In Chapter 4, we report the mechanism of sensory adaptation in the Pil-Chp mechanosensory system. Bacterial sensory adaptation has primarily been studied in flagellar-mediated chemotaxis, where reversible methylation of sensory receptors by a methyltransferase and a methylesterase “tune” their sensitivity of signaling. The Pil-Chp system encodes the PilK methyltransferase, predicted to methylate PilJ, and the ChpB methylesterase, predicted to demethylate PilJ; however, whether sensory adaptation occurs in response to surface contact remained underexplored. Using biochemistry, genetics, and cell biology, we discovered that PilK and ChpB are segregated to opposing cell poles as P. aeruginosa explore surfaces. By coordinating the localization of both enzymes, we found that the Pil-Chp response regulators influence local PilJ methylation in vivo. We propose a model in which spatially resolved mechanical inputs transmitted by TFP not only alter PilG and PilH signaling mechanisms but locally controls PilJ methylation to modulate twitching motility reversal rates and surface-dependent cAMP production. Despite decades of chemosensory adaptation studies, our work has uncovered an unrecognized mechanism that bacteria use to achieve adaptation to mechanical sensory stimuli.

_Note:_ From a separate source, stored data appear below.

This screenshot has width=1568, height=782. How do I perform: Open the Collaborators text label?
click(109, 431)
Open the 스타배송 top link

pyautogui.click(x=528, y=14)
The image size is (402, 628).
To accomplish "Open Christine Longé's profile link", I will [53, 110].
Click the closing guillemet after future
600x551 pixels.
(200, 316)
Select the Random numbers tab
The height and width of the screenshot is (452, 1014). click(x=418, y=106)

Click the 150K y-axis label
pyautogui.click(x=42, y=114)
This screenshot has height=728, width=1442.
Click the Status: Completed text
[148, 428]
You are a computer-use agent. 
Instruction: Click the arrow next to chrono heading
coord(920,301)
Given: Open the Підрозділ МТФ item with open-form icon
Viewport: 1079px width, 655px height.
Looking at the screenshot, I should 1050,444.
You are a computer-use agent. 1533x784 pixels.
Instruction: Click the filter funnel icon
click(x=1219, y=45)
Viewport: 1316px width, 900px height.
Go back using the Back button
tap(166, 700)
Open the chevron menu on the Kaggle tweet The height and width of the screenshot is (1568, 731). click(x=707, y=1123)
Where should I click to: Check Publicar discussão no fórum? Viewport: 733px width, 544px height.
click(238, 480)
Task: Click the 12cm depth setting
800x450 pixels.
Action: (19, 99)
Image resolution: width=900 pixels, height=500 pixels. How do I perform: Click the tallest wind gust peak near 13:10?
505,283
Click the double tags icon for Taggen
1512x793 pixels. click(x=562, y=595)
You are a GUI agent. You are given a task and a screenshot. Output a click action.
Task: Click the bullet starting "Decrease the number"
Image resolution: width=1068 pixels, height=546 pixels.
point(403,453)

Acinetobacter species are opportunistic pathogens that are ubiquitous throughout the environment and are emerging as a public health threat around the world due to their widespread multidrug resistance. Intriguingly, many Acinetobacter strains encode homologs of the P. aeruginosa Pil-Chp mechanosensory system. In Chapter 5, we demonstrate that A. nosocomialis strain M2, a pathogenic member of the Acinetobacter calcoaceticus-baumannii complex, has a robust surface-dependent transcriptional response. We speculate that the homologous Pil-Chp mechanosensory system is responsible for the surface-dependent transcriptional response that we report in this dissertation.

Overall, this dissertation demonstrates that mechanosensing through the Pil-Chp system takes advantage of the intricate internal organization of bacteria to sense spatially resolved mechanical information. As medically Acinetobacter species exhibit a surface transcriptional response, defining the mechanosensing mechanism of Acinetobacter species represents an exciting area of investigation. Understanding the mechanisms of bacterial mechanosensing may lead to the generation of desperately needed therapeutics to treat multi-drug resistant infections, such as the ones typically caused by P. aeruginosa and medically relevant Acinetobacter species.